What I didn't tell you about the first day with Anis is that we were begged/harassed by a thin and sketchy looking guy with pictures two injured children, which he said were his. His eyes looked yellowish and perhaps slightly bloodshot. I generally don't give to beggars, because it only tends to embolden them (I could write a whole post on ethics of giving to beggars, which I might eventually do), and this looked like it could be a scam anyway. This guy would not give up, and he was starting to become a nuisance. Omi (my translator) and I finally gave in so that we could get on with our day.

Two days later, we met up with Anis again for about a half day. The guy was back, and he wouldn't go away. He said, "If you don't believe me, come to my home and see my children." We decided to go. What I saw there was astonishing. The left leg that belonged to this 16 year-old-boy name Faruk was missing a chunk of flesh half the size of my fist. I could see all the way down to the bone. The leg was being held straight by a strand of material that was stretched behind him. Faruk's mouth hung open, possibly out of pain but probably more likely because he has had all the life sucked out of him. The accident happened three months ago. Three months he'd been sitting on this bed. Insane. Apparently he and his 13-year-old sister (you can see a smaller wound on her leg) were collecting trash on the side of the road. A speeding bus was trying to overtake another vehicle when it hit their trash cart, which ricocehted into the boy.

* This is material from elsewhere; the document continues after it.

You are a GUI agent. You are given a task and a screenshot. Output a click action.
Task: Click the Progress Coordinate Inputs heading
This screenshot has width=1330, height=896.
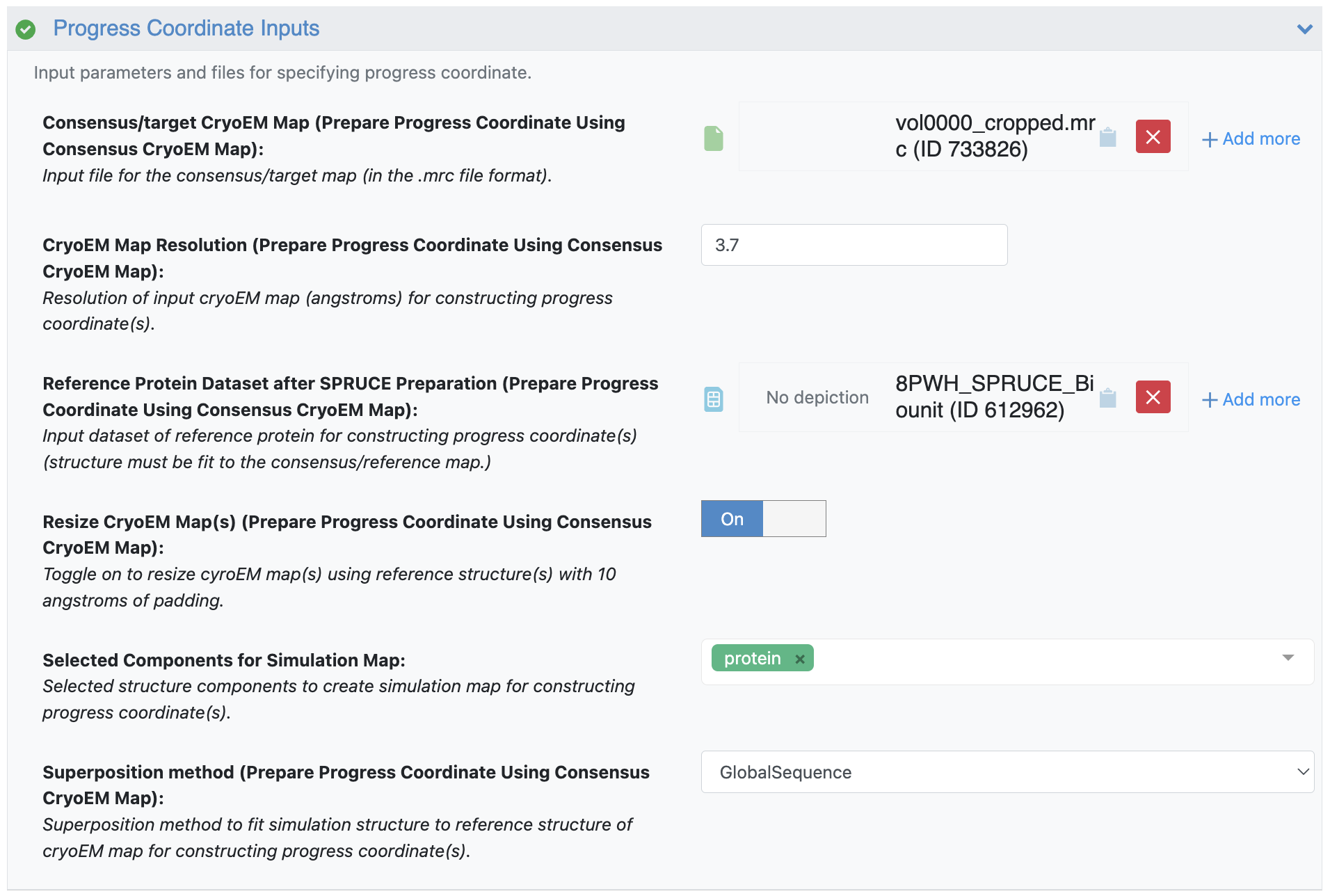186,29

The father, whose name we found out was Rafikul (see pic 2, with some neighbors), was in another part of the city cleaning toilets. The bus company gave Rafikul 10,000 Taka and had him sign a blank sheet of paper, telling him that they would use this signature for medication and treatment whenever the boy needed it. Unfortunately, Rafikul soon found out that the company had superimposed the signature onto a document showing that Rafikul was at fault for the accident. Every government hospital has denied his son treatment.

This whole investigation at Rafikul's house wasn't made any easier by the fact that there was this guy who had a possessed look in his eyes chanting things at me and asking for money. He wouldn't go away. The deeper I went into the slums, the more hands that reached at my pockets. I told Rafikul that I would print out the pictures he had asked for, and we'd get them to him soon. At that point I hadn't promised anything, but seeing the boy, I knew it would be hard to turn away. I asked Anis to do some investigative work to make sure this really was his son. Either way though, the injury was real.

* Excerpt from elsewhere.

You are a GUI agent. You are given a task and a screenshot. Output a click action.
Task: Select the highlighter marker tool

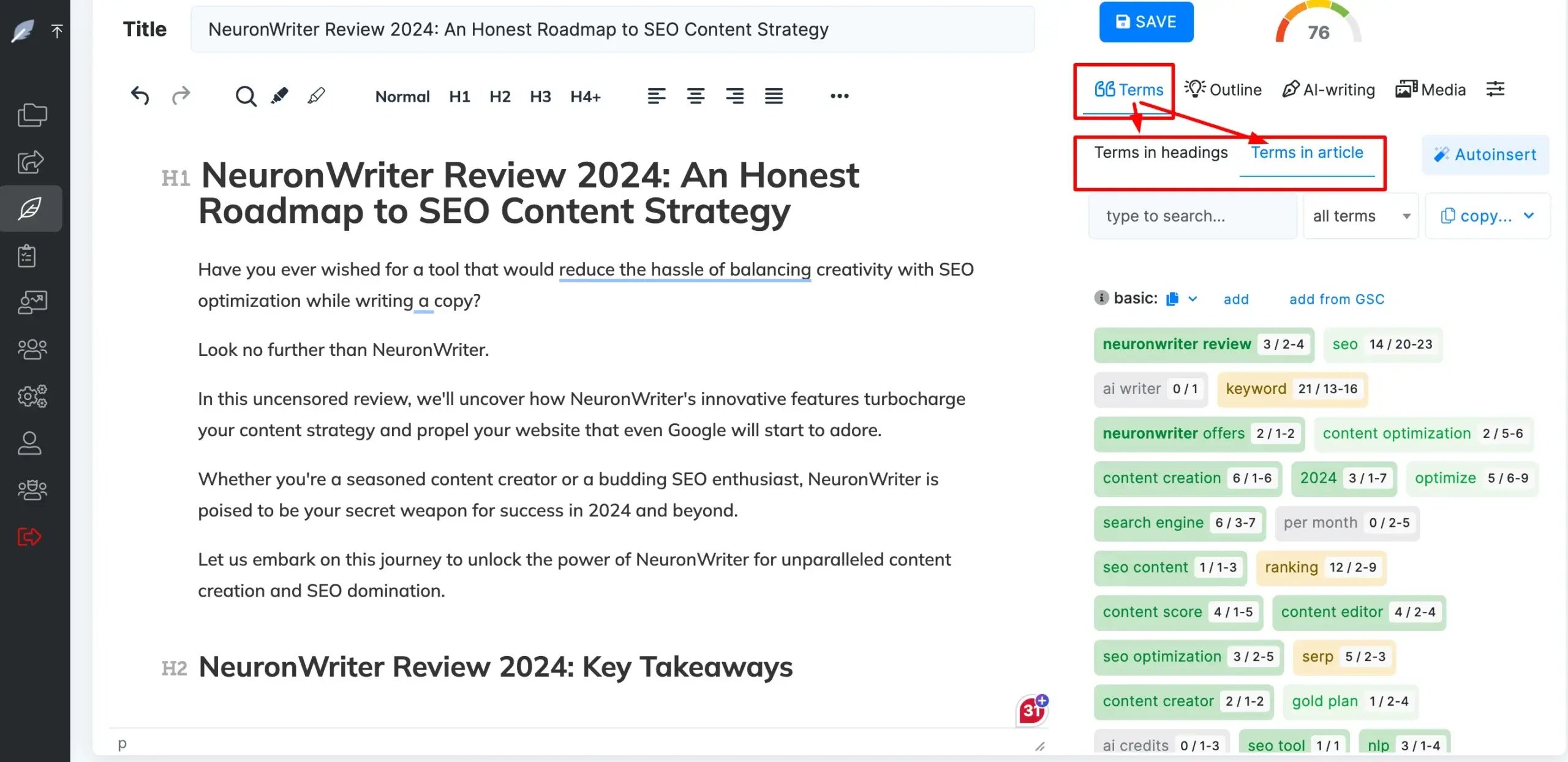(280, 96)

After that I headed to meet Sohan in Mirpur to survey another slum, and it was the first time where I just felt powerless. Between Korail, this slum, and the others, the horrible situations were just endless. You could knock on someone's door and find a situation just as bad as the last. I was worn out on poverty - I'd seen enough for the day. I took a CNG home and did a lot of thinking - thinking about the boy and sketching out ideas for Anis. That's when Omi called and told me about this evening when Anis dropped him off at his house. Anis had hinted that it would be good if I bought him a rickshaw. Was this just a clever poor person seeing what he get out of me or someone thinking about a long-term solution to his problem? I really wasn't sure, but I hoped it wasn't the former.